[Aim of the task]:
Your answer should consist solely of the lines from the first line of the data through the line with "You are a computer-use agent. The width", each reproduced exactly.
(Extracted entries Opens)
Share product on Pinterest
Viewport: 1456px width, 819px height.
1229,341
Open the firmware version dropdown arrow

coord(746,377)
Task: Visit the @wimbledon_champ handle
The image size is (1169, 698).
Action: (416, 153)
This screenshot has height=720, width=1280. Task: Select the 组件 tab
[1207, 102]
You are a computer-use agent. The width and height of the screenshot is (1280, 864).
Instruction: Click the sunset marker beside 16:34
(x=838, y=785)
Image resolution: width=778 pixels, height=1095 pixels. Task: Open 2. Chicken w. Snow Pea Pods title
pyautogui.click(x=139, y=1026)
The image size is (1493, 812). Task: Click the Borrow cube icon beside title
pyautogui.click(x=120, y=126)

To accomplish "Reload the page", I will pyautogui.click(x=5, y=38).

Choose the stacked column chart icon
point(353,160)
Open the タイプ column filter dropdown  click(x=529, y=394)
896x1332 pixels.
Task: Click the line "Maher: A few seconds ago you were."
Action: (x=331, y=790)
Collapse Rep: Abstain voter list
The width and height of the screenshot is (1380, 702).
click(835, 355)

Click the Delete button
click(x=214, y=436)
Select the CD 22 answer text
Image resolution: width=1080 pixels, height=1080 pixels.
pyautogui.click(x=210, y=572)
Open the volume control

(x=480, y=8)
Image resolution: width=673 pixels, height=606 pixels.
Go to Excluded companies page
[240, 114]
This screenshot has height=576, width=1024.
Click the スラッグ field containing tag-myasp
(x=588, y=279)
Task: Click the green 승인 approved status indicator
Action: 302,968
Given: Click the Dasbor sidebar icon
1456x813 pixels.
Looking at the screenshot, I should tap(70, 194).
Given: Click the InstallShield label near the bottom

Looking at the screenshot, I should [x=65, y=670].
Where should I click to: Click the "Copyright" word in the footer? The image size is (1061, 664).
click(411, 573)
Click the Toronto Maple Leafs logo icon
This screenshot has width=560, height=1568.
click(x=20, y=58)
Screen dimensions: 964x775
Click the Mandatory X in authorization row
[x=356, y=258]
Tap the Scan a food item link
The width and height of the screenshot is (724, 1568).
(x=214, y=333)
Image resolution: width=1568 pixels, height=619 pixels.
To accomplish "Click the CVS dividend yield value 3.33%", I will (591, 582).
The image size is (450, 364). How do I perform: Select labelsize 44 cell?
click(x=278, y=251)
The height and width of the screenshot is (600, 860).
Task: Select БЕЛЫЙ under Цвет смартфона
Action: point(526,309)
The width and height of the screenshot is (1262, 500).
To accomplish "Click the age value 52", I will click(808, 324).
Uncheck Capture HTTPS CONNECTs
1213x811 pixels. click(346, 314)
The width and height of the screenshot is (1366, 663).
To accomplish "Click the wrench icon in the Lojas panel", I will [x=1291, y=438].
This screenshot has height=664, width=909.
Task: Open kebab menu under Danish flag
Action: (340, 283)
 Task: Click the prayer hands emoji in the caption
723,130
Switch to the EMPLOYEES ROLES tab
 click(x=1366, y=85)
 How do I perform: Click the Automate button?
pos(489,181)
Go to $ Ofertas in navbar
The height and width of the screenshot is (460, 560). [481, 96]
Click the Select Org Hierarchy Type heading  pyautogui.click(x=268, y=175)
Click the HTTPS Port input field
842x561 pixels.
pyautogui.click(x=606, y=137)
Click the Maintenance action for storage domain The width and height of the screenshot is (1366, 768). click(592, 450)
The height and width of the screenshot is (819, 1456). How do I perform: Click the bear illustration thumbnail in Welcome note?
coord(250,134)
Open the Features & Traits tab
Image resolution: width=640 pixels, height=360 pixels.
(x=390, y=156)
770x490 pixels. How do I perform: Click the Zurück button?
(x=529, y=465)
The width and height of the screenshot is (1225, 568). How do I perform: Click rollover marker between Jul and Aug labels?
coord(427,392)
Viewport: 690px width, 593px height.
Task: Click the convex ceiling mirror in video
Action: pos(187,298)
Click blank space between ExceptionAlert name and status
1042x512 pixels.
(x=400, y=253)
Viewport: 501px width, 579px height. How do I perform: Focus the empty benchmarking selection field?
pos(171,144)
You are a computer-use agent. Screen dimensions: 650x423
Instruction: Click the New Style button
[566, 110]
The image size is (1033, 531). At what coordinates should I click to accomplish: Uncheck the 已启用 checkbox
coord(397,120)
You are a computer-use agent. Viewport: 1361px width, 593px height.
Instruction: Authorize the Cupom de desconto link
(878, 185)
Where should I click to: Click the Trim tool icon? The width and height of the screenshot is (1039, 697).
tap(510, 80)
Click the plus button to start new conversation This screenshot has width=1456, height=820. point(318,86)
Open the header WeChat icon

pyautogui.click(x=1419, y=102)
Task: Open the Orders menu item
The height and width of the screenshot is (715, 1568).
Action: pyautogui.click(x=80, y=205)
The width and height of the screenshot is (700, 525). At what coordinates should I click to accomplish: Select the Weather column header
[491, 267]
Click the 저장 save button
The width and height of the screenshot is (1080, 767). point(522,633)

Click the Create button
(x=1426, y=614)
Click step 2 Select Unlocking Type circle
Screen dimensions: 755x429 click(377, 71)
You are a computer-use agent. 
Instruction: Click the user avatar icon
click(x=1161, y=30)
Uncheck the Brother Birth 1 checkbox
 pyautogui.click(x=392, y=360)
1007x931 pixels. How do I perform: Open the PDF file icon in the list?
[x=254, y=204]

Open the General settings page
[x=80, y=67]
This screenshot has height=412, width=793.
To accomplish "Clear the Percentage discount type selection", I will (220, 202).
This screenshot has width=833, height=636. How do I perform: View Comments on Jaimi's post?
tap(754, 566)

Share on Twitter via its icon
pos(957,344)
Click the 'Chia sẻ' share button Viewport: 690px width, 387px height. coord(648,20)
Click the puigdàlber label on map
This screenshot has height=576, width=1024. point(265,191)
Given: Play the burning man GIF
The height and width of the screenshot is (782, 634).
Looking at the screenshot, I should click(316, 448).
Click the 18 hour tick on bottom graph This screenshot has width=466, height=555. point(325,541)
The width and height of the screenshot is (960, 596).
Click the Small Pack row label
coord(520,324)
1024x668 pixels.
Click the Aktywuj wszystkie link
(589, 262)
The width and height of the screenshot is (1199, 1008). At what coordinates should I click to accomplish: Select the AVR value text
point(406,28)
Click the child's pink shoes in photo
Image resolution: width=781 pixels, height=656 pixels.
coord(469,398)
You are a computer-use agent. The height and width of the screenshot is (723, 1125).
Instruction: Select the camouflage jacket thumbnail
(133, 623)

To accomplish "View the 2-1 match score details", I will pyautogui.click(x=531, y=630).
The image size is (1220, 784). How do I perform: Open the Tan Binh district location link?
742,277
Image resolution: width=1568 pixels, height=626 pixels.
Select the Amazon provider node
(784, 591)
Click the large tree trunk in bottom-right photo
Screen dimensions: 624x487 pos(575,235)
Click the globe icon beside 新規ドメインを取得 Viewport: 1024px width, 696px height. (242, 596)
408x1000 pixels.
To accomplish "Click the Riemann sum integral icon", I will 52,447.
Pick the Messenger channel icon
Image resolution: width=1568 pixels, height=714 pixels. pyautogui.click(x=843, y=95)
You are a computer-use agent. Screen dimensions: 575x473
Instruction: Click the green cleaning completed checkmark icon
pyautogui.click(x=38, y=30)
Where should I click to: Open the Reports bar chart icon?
(Extracted entries Closes)
[Finished task]:
Share product on Pinterest
Viewport: 1456px width, 819px height.
1229,341
Open the firmware version dropdown arrow

coord(746,377)
Task: Visit the @wimbledon_champ handle
The image size is (1169, 698).
Action: (416, 153)
This screenshot has height=720, width=1280. Task: Select the 组件 tab
[1207, 102]
You are a computer-use agent. The width and height of the screenshot is (1280, 864).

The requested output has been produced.